Gaudí left hardly any written documents
Gaudí left hardly any written documents, apart from technical reports of his works required by official authorities, some letters to friends (particularly to Joan Maragall) and a few journal articles. The only written document Gaudí left is known as the Manuscrito de Reus (Reus Manuscript) (1873–1878), a kind of student diary in which he collected diverse impressions of architecture and decorating, putting forward his ideas on the subject. Included are an analysis of the Christian church and of his ancestral home, as well as a text about ornamentation and comments on the design of a desk.
Gaudí’s professional life was distinctive in that he never ceased to investigate mechanical building structures. Early on, Gaudí was inspired by oriental arts.
The influence of the Oriental movement can be seen in works like the Capricho, the Güell Palace, the Güell Pavilions and the Casa Vicens. Later on, he adhered to the neo-Gothic movement that was in fashion at the time, following the ideas of the French architect Viollet-le-Duc. During his time as a student, Gaudí was able to study a collection of photographs of Egyptian, Indian, Persian, Mayan, Chinese and Japanese art owned by the School of Architecture. After these initial influences, Gaudí moved towards Modernisme.

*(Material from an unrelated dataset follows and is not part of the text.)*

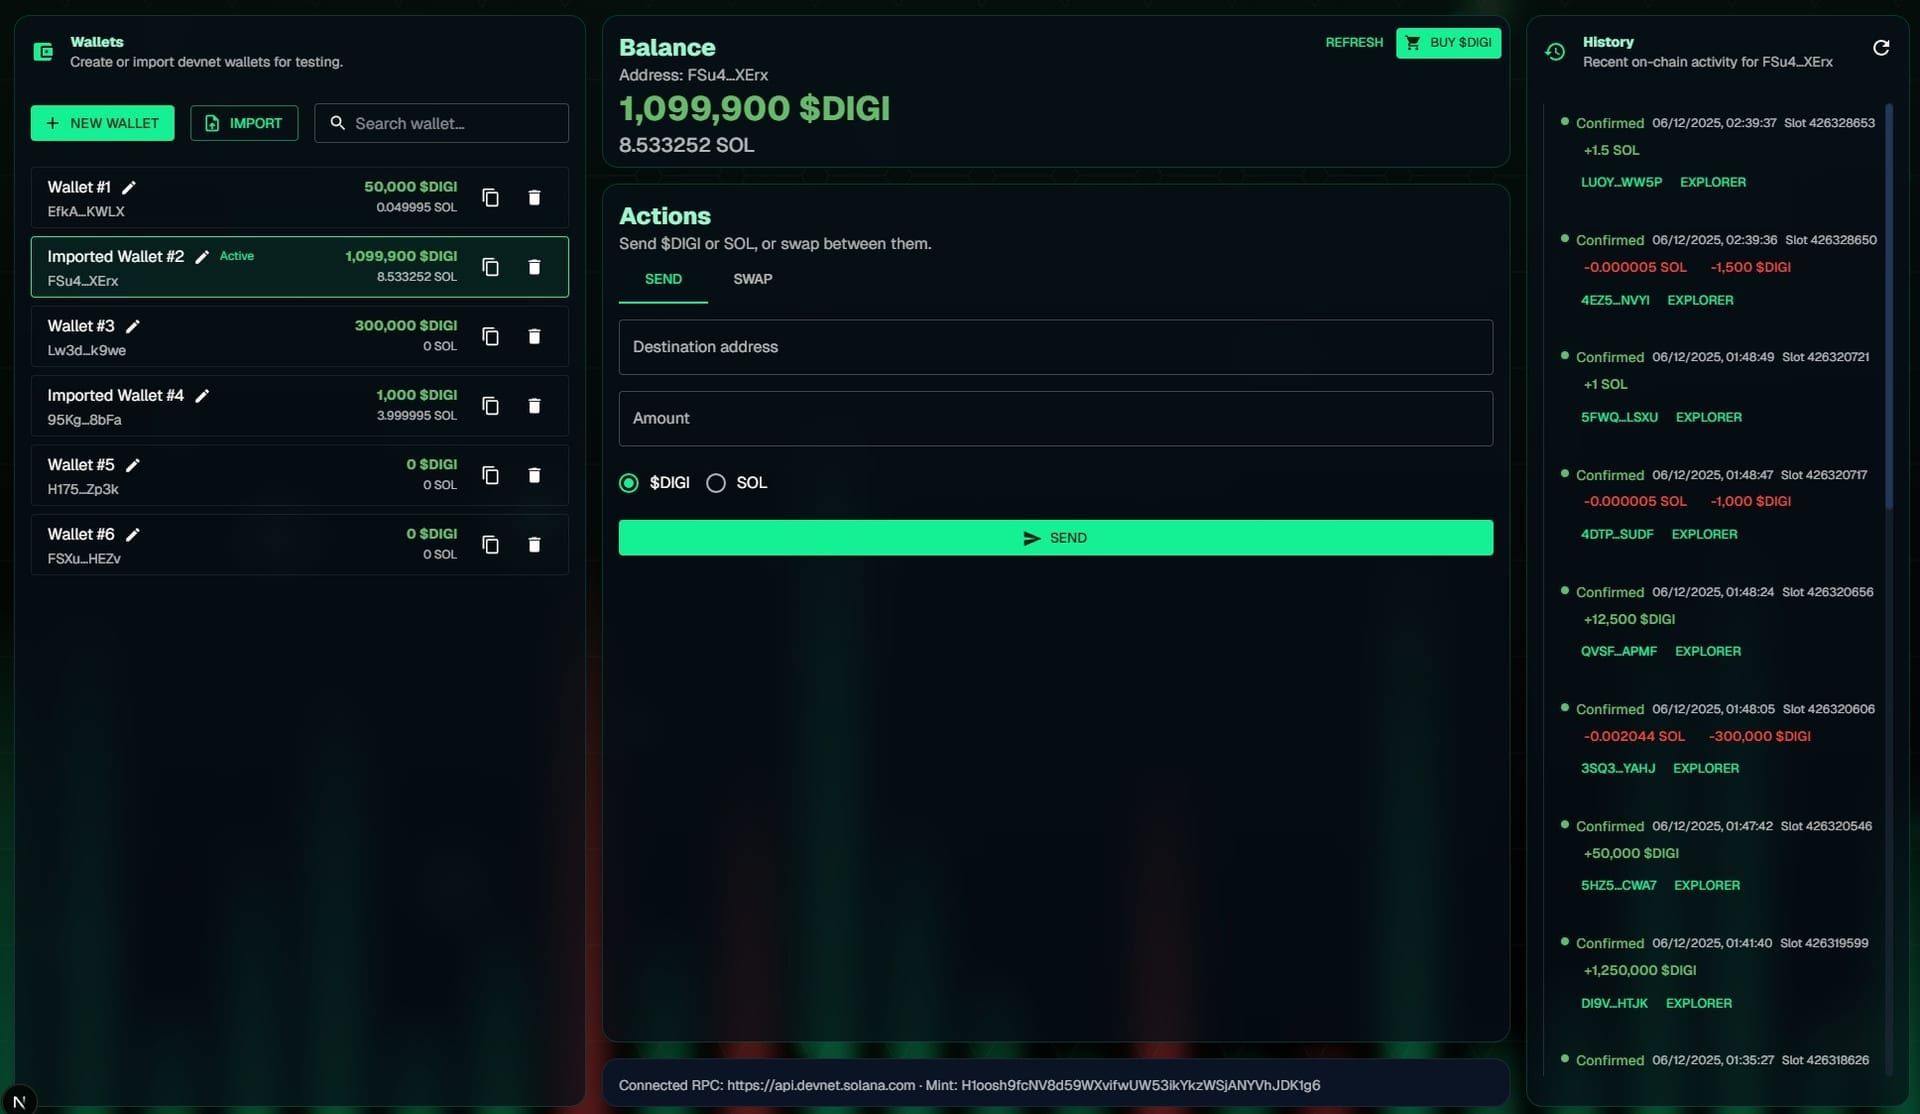The height and width of the screenshot is (1114, 1920).
Task: Select the $DIGI radio button
Action: [x=628, y=482]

This study of nature translated into his use of ruled geometrical forms such as the hyperbolic parabloid, parabloid, hyperboloid… which reflect the forms Gaudí found in nature.
Death – he was struck by a passing tram
On 7 June 1926, Gaudí was taking his daily walk to the Sant Felip Neri church for his habitual prayer and confession. While walking along the between Girona and Bailén streets, he was struck by a passing tram and lost consciousness. Assumed to be a beggar because of his lack of identity documents and shabby clothing, the unconscious Gaudí did not receive immediate aid.

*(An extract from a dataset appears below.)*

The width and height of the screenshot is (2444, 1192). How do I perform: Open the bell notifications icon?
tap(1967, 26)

Eventually a police officer transported him in a taxi to the Santa Creu hospital,, where he received rudimentary care. By the time that the chaplain of the Sagrada Família, Mosén Gil Parés, recognised him on the following day, Gaudí’s condition had deteriorated too severely to benefit from additional treatment. Gaudí died on 10 June 1926 at the age of 73 and was buried two days later. A large crowd gathered to bid farewell to him in the chapel of Our Lady of Mount Carmel in the crypt of the Sagrada Família.